TAALKUNDIGE ONTLEDING: WOORDSOORTEN
Ik bekijk woord voor woord.
LIDWOORD (olw of blw)
Een is een onbepaald lidwoord (olw
De, het zijn bepaalde lidwoorden (blw)
De klok tikt.
Het kind huilt.
Een bloem geurt.
ZELFSTANDIG NAAMWOORD (zn)
Zelfstandige naamwoorden zijn namen van mensen, dieren, planten, dingen en begrippen. De zelfstandige naamwoorden zeggen hoe ze heten: agente, kat, tulp, hamer en vrede.
Bijvoorbeeld:
De agente grijpt de dief.
De kat ligt in het zonnetje.
In het voorjaar groeit de tulp.
De hamer ligt in de gereedschapskist.
De mensen hopen op vrede.
( maar ook dief)
( maar ook zonnetje)
( maar ook voorjaar)
( maar ook gereedschapskist)
( maar ook mensen)
De namen van mensen, dieren, rivieren, landen, steden, bergen, provincies zijn ook zelfstandig naamwoorden.
Mensen: Piet van Dam
Dieren: Minoes
Rivieren: Rijn
Landen: Nederland
Steden: Katwijk
Bergen: Vaalserberg
Provincies: Zuid-Holland
Dagen: maandag, vrijdag
Maanden: februari, maart
Windstreken: west, zuid, oost, noord
WERKWOORDEN (hww, zww, kww)
Werkwoorden zeggen wat mensen, planten, dieren en dingen doen en in welke tijd dat gebeurt. Je kunt ook zeggen: Wat gebeurt in een zin, wordt door het werkwoord aangegeven.
Er zijn verschillende soorten werkwoorden: · ZELFSTANDIG WERKWOORD (zww)
Bijvoorbeeld:
De kinderen spelen in de tuin.
De leerlingen fietsen rechts van de weg.
· HULPWERKWOORD (hww)
Een hulpwerkwoord komt nooit alleen voor in een zin.
Bijvoorbeeld;
Ik heb een doelpunt gescoord. heb = hww
gescoord = zww
Koos is gestruikeld.
is = hww
gestruikeld = zww
Heb je meer dan 1 werkwoord in de zin, dan is de persoonsvorm het hulpwerkwoord.
· KOPPELWERKWOORD (kww)
De koppelwerkwoorden zijn:
Zijn, worden, blijven, blijken, schijnen, lijken, heten, dunken en voorkomen.

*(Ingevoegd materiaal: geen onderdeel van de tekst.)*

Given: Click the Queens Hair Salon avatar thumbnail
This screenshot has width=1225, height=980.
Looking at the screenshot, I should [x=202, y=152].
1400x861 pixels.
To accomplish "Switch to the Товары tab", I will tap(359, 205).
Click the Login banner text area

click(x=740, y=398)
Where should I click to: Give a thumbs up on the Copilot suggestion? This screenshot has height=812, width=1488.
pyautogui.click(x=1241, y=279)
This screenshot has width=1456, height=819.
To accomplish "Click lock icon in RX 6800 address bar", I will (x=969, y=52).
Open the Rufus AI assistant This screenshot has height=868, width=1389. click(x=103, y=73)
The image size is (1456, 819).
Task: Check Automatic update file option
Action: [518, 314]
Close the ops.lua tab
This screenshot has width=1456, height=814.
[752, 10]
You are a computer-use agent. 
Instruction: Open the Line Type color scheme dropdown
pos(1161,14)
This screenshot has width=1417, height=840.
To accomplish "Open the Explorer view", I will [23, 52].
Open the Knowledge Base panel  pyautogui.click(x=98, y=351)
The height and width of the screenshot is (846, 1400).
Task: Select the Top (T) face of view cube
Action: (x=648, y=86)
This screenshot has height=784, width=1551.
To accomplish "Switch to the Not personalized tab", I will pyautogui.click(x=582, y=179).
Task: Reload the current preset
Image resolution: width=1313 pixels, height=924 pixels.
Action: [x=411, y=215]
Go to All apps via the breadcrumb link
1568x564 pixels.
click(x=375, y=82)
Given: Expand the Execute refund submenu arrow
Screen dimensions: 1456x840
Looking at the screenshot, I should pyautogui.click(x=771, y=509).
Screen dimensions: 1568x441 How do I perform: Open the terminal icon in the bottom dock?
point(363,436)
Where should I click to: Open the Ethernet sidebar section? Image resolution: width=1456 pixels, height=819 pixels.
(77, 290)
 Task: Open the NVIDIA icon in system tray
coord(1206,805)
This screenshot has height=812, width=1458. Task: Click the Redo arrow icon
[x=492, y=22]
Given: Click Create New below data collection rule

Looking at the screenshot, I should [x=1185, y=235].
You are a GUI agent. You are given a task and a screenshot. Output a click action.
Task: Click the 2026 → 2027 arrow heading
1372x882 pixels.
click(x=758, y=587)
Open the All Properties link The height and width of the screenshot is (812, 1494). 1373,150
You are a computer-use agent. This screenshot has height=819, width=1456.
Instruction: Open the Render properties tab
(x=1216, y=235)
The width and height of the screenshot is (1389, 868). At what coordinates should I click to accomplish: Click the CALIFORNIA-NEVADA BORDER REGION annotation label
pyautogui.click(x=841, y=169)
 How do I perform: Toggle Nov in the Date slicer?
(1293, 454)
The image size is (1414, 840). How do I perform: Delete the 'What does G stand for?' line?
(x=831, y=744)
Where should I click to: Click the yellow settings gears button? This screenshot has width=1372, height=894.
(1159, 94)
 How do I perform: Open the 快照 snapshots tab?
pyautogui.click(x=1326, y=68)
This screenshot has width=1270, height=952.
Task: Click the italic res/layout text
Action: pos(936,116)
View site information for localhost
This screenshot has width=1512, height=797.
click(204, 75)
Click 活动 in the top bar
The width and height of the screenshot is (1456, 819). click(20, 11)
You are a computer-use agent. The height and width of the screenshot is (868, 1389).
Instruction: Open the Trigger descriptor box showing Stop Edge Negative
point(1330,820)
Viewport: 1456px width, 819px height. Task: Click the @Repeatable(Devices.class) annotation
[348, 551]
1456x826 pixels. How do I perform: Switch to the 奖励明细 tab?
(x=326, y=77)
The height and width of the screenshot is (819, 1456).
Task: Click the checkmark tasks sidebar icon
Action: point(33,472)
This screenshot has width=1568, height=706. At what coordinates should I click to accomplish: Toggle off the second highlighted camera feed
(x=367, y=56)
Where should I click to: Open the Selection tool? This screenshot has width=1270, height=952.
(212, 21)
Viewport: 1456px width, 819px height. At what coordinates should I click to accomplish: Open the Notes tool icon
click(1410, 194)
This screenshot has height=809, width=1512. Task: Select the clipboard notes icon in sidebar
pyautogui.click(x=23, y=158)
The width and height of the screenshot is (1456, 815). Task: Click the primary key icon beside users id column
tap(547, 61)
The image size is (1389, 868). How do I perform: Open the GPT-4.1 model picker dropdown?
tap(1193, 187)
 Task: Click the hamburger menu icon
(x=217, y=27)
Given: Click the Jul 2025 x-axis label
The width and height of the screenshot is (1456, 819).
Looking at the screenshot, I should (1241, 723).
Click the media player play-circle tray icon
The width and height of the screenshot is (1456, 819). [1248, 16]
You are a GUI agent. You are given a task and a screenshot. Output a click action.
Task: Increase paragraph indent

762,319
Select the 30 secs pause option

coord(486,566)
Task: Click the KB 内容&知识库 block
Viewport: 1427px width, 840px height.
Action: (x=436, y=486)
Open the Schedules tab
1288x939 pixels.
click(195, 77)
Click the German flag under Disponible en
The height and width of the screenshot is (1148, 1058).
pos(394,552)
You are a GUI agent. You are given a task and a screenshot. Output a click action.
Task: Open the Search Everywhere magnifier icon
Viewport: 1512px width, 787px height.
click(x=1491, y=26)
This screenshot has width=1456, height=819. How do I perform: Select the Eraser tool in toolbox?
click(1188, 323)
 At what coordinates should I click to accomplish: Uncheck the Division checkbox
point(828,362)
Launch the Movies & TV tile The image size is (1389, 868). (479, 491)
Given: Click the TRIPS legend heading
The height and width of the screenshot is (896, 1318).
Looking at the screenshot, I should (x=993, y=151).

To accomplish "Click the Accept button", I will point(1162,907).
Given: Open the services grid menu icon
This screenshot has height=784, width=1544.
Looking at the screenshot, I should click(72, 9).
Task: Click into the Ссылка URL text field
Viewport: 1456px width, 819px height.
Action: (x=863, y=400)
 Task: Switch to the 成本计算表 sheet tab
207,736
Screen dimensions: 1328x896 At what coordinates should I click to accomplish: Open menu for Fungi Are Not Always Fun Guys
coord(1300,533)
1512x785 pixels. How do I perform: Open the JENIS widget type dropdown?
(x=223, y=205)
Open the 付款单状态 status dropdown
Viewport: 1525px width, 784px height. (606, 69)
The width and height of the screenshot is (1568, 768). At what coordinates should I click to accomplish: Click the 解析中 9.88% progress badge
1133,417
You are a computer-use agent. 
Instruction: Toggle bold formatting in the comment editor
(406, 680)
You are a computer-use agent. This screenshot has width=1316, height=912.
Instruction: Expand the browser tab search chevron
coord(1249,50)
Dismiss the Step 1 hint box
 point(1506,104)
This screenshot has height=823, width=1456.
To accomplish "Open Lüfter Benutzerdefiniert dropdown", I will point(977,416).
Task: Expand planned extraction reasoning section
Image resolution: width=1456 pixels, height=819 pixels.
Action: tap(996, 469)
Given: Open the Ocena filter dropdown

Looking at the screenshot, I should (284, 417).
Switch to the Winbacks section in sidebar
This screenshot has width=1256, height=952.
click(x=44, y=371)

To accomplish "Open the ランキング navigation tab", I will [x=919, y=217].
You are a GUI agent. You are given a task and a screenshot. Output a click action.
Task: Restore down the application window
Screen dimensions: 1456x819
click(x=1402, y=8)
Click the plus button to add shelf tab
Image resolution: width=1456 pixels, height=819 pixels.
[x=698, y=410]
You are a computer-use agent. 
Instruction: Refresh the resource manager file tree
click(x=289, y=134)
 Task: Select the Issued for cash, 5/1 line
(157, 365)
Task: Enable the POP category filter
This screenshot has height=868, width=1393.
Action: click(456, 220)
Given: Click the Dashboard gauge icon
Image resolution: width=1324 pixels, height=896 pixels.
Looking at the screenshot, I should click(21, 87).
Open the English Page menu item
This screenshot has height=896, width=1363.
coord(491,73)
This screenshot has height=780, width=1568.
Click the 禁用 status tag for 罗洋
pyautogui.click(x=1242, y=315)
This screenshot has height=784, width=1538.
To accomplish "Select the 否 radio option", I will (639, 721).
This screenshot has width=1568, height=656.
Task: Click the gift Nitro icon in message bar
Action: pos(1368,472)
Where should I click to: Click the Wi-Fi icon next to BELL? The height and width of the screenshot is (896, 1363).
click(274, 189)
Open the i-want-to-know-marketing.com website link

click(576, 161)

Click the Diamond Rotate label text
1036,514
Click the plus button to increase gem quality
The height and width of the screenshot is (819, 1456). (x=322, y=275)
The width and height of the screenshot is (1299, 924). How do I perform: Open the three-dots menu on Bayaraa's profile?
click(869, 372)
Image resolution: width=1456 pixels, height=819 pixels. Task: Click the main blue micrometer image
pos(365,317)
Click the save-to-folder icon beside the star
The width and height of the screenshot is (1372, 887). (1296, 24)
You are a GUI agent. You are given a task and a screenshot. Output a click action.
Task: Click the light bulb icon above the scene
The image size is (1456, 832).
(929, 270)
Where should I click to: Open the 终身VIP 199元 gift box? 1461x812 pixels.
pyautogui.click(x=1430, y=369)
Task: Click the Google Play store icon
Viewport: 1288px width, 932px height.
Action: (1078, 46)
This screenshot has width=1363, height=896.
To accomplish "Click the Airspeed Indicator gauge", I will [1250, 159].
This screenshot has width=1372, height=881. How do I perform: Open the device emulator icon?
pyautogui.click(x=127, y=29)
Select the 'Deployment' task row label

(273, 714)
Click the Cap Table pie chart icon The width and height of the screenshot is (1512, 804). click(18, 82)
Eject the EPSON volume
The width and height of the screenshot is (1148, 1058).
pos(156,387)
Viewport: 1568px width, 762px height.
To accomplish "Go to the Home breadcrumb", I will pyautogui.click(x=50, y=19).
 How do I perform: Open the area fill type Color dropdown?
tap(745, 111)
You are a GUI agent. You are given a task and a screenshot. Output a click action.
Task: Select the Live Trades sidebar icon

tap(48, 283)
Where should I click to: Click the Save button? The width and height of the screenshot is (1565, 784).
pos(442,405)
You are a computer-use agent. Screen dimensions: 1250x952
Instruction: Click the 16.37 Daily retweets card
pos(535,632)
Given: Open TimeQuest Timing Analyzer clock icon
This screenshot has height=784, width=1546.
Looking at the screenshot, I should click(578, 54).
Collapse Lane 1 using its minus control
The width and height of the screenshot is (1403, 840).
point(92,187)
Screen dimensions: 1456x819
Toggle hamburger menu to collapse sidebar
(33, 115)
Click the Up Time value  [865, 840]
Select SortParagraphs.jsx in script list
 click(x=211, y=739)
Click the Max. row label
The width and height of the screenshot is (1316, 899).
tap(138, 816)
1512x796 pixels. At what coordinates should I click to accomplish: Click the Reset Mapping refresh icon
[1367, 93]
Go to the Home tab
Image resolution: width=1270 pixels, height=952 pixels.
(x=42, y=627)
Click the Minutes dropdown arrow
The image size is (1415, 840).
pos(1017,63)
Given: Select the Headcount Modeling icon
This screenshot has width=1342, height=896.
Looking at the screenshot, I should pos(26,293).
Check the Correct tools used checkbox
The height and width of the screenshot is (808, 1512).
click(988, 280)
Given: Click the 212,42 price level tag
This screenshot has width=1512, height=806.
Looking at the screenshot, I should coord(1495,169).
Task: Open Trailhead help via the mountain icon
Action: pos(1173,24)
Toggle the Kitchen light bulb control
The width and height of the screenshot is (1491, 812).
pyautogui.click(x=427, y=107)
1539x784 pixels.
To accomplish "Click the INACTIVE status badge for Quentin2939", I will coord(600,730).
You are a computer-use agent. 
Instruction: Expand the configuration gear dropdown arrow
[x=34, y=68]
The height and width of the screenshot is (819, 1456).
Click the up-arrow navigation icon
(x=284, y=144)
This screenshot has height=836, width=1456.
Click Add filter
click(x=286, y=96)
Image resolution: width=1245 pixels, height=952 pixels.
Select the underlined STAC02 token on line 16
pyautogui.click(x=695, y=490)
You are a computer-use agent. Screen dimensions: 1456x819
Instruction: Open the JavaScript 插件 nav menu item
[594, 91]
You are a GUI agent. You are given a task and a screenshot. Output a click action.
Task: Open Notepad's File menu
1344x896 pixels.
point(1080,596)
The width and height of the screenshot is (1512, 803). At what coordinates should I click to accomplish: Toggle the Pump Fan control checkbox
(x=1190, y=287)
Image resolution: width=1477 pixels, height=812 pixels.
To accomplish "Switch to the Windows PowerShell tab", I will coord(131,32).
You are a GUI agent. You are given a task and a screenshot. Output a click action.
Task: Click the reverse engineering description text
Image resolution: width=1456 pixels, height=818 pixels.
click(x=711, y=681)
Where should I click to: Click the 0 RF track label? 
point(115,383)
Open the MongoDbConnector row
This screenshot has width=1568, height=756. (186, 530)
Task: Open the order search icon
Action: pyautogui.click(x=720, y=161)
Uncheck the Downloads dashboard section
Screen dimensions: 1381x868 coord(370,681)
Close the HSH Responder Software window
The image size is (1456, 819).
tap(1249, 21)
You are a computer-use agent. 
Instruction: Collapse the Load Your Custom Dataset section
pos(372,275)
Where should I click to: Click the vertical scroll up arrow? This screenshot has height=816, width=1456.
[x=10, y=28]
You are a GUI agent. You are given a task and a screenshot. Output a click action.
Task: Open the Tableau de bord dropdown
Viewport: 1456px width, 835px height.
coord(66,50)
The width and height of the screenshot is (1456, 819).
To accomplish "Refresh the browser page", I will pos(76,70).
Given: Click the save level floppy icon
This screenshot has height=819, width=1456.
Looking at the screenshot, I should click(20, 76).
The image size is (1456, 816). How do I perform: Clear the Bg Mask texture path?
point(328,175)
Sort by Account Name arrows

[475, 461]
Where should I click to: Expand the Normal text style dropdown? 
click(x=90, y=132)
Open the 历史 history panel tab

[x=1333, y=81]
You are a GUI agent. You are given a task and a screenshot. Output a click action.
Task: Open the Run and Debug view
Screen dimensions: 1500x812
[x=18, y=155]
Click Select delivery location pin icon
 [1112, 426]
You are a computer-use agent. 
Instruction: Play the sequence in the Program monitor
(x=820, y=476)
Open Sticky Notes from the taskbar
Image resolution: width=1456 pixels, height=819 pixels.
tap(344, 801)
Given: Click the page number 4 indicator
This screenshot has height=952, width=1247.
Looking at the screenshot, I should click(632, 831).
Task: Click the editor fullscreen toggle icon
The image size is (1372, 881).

Ze zijn alleen koppelwerkwoord als ze iets koppelen aan het onderwerp. Koppelt het werkwoord niets dan is het een zelfstandige werkwoord.
Bijvoorbeeld:
Gerrit wordt fotograaf. wordt = kww
Hetty is boos. is = kww
BIJVOEGLIJK NAAMWOORD (bn)
Woorden die iets zeggen over een zelfstandig naamwoord noemen we bijvoeglijke naamwoorden. Meestal staan bijvoeglijke naamwoorden voor het zelfstandig naamwoord:
de hoge flat
hoge = bn
Soms staat het bijvoeg naamwoord eráchter, vooral na de werkwoorden worden en zijn: De flat is hoog
STOFFELIJK BIJVOEGLIJK NAAMWOORD (sbn)
Bijvoeglijke naamwoorden die zeggen van welke stof of materiaal iets gemaakt is, noemen we stoffelijk bijvoeglijk naamwoord.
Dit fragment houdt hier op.